6. Lebih banyak berderma dan beribadah di bulan Ramadhan
Dari Ibnu ‘Abbas radhiyallahu ‘anhuma, ia berkata,
كَانَ
النَّبِىُّ - صلى الله عليه وسلم - أَجْوَدَ النَّاسِ بِالْخَيْرِ ،
وَكَانَ أَجْوَدُ مَا يَكُونُ فِى رَمَضَانَ ، حِينَ يَلْقَاهُ جِبْرِيلُ ،
وَكَانَ جِبْرِيلُ - عَلَيْهِ السَّلاَمُ - يَلْقَاهُ كُلَّ لَيْلَةٍ فِى
رَمَضَانَ حَتَّى يَنْسَلِخَ ، يَعْرِضُ عَلَيْهِ النَّبِىُّ - صلى الله
عليه وسلم - الْقُرْآنَ ، فَإِذَا لَقِيَهُ جِبْرِيلُ - عَلَيْهِ
السَّلاَمُ - كَانَ أَجْوَدَ بِالْخَيْرِ مِنَ الرِّيحِ الْمُرْسَلَةِ
“Nabi
shallallahu 'alaihi wa sallam adalah orang yang paling gemar melakukan
kebaikan.

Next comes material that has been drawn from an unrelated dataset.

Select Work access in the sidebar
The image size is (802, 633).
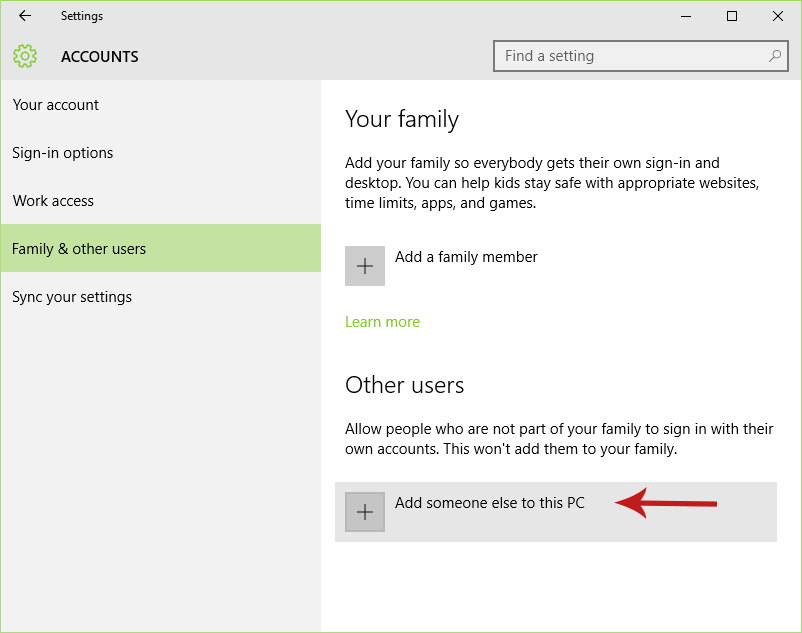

Kedermawanan (kebaikan) yang beliau lakukan lebih lagi di
bulan Ramadhan yaitu ketika Jibril ‘alaihis salam menemui beliau.
Jibril ‘alaihis salam datang menemui beliau pada setiap malam di bulan
Ramadhan (untuk membacakan Al Qur'an) hingga Al Qur'an selesai
dibacakan untuk Nabi shallallahu 'alaihi wa sallam. Apabila Jibril
‘alaihi salam datang menemuinya, beliau adalah orang yang lebih cepat
dalam kebaikan dari angin yang berhembus.”
Ibnul Qayyim rahimahullah mengatakan, “Nabi shallallahu ‘alaihi wa sallam
lebih banyak lagi melakukan kebaikan di bulan Ramadhan. Beliau
memperbanyak sedekah, berbuat baik, membaca Al Qur’an, shalat, dzikir
dan i’tikaf.”
Dengan banyak berderma melalui memberi makan
berbuka dan sedekah sunnah dibarengi dengan berpuasa itulah jalan menuju
surga. Dari ‘Ali, ia berkata, Nabi shallallahu 'alaihi wa sallam bersabda,
«
إِنَّ فِى الْجَنَّةِ غُرَفًا تُرَى ظُهُورُهَا مِنْ بُطُونِهَا
وَبُطُونُهَا مِنْ ظُهُورِهَا ». فَقَامَ أَعْرَابِىٌّ فَقَالَ لِمَنْ
هِىَ يَا رَسُولَ اللَّهِ قَالَ « لِمَنْ أَطَابَ الْكَلاَمَ وَأَطْعَمَ
الطَّعَامَ وَأَدَامَ الصِّيَامَ وَصَلَّى لِلَّهِ بِاللَّيْلِ وَالنَّاسُ
نِيَامٌ »
"Sesungguhnya di surga terdapat kamar-kamar yang
mana bagian luarnya terlihat dari bagian dalam dan bagian dalamnya
terlihat dari bagian luarnya." Lantas seorang arab baduwi berdiri sambil berkata, "Bagi siapakah kamar-kamar itu diperuntukkan wahai Rasululullah?" Nabi shallallahu ‘alaihi wa sallam menjawab: "Untuk
orang yang berkata benar, yang memberi makan, dan yang senantiasa
berpuasa dan shalat pada malam hari diwaktu manusia pada tidur."
Semoga sajian ini bermanfaat. Alhamdulillahilladzi bi ni'matihi tatimmush sholihaat.